Modeling Traffic Flow Emissions

The main topic of this thesis is the development of light-duty vehicle dynamic emission models and their integration with dynamic traffic models. Combined, these models constitute fundamental components to support the development and assessment of traffic management policies, and the optimization of their parameters, to alleviate the negative impacts of road traffic. We develop and implement a dynamic model of emissions (CO2, CO, HC, and NOx) and fuel consumption for light-duty vehicles. The model is derived from regression-based and load-based emissions modeling approaches, and effectively combines their respective advantages. The model is calibrated for two vehicle categories using FTP as well MEC01 driving cycles data.
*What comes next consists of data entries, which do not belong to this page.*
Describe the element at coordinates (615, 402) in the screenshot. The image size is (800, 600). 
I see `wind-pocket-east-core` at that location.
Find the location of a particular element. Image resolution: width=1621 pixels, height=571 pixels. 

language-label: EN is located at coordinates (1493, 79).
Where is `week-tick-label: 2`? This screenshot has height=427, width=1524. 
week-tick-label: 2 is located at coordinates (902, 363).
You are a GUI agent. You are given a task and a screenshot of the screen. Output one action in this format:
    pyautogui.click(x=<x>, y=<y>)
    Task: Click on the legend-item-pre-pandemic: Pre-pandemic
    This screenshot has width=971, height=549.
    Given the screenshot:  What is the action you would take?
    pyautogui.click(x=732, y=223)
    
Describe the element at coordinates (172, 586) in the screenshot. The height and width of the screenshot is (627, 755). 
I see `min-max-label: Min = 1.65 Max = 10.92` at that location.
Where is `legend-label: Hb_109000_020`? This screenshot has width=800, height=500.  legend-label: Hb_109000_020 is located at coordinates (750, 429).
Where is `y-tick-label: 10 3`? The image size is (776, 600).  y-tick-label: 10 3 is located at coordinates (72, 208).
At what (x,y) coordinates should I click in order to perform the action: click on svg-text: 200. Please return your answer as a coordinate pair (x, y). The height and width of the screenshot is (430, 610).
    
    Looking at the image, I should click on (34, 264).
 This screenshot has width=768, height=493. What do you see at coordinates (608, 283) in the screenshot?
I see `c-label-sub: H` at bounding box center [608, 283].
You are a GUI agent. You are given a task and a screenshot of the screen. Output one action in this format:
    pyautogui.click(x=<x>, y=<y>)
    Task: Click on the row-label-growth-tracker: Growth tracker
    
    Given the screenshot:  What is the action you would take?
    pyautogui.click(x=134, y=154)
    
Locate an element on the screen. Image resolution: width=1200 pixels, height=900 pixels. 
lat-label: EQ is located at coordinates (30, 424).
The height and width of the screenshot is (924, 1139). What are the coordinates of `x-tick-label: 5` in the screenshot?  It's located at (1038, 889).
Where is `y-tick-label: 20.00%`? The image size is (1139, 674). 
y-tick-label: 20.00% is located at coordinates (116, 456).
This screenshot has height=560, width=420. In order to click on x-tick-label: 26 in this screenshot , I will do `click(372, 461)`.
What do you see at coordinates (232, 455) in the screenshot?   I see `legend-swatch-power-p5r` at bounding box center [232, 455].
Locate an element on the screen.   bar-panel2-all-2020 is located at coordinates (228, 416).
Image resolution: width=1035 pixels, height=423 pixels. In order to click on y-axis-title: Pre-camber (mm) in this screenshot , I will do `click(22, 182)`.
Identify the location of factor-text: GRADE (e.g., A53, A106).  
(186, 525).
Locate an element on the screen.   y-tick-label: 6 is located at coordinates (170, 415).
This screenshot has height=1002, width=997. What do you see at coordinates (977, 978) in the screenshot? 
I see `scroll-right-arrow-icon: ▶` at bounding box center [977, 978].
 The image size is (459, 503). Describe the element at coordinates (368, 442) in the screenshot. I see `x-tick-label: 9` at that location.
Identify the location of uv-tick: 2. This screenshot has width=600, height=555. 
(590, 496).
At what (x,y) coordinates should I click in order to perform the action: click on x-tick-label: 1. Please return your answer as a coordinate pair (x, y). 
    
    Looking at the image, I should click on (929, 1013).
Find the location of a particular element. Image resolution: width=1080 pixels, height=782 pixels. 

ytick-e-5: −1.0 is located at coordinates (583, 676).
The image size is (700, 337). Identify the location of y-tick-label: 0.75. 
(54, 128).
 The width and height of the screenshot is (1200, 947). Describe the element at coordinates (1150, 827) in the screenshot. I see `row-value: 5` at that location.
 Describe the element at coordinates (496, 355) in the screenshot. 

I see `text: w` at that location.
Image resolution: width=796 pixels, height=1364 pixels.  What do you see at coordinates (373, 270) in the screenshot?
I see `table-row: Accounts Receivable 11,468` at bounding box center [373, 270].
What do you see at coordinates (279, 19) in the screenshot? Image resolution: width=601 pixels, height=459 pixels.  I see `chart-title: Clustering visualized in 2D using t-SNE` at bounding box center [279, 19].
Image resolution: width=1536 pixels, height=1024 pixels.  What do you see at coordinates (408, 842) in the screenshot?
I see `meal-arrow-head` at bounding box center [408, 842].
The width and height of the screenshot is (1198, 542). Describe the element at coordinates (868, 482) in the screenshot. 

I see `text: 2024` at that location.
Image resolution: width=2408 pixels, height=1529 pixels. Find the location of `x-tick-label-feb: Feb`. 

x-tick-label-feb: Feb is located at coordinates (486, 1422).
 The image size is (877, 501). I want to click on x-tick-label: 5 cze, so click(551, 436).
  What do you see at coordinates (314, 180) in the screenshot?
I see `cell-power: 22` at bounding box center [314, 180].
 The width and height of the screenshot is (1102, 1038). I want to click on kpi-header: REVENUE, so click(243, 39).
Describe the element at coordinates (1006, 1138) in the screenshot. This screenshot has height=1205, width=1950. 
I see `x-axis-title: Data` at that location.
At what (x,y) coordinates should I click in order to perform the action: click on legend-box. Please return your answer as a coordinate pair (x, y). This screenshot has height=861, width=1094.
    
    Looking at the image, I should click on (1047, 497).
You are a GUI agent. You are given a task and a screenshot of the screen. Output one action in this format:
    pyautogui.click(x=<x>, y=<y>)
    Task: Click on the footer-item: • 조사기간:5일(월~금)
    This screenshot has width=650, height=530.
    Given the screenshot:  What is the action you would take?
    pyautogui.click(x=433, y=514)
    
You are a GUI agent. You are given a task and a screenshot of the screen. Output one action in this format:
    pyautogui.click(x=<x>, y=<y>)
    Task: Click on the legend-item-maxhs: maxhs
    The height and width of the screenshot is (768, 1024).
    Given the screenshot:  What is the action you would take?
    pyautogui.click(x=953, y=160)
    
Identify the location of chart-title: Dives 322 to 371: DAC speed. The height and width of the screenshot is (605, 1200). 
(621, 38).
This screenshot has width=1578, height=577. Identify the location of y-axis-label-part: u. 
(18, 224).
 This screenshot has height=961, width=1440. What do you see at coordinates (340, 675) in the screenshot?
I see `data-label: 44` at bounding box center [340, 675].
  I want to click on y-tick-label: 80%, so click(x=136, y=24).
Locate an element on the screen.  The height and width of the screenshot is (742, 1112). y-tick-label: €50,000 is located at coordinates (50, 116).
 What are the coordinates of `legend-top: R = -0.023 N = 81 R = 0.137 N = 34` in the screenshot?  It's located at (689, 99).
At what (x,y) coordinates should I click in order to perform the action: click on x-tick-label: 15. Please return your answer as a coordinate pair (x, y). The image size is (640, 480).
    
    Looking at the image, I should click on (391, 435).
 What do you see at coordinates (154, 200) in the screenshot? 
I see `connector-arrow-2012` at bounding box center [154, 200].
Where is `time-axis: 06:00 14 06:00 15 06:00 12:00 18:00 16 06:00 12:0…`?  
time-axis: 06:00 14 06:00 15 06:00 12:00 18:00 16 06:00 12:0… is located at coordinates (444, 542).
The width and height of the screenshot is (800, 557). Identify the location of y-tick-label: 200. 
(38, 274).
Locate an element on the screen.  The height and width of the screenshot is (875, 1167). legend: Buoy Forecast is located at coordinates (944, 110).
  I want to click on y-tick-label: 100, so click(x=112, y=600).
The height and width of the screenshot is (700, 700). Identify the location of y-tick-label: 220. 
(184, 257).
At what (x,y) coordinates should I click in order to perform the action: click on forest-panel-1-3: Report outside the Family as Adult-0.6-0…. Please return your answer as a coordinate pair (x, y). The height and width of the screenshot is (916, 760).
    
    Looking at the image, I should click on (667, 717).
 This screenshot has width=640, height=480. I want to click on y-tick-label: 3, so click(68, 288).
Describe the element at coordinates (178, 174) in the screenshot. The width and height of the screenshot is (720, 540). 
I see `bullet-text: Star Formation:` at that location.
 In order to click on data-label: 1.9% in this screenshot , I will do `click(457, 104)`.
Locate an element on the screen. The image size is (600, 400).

The US06 driving cycle is used to validate the estimation capabilities of the proposed model. The preliminary results indicate that the model gives reasonable results compared to actual measurements as well to results obtained with CMEM, a well-known load-based dynamic emission model. Furthermore, the results indicate that the model runs fast, and is relatively simple to calibrate. We propose a framework for the integration of dynamic emission models with nonmicroscopic dynamic traffic models, that do not estimate vehicle acceleration. A probabilistic model of acceleration is designed and implemented to link the traffic and the emission models. The model provides an experimental distribution of the accelerations for any given speed and road type. The framework is applied to integrate the dynamic emission model developed in this thesis with a mesoscopic dynamic traffic flow model. Using a hypothetical case study, we illustrate the potential of the combined models to estimate the effects of route guidance strategies, which are one of numerous examples of dynamic traffic management strategies, on traffic travel times and traffic emissions. In presence of incidents, it is shown that route guidance can reduce total travel times as well as total emissions.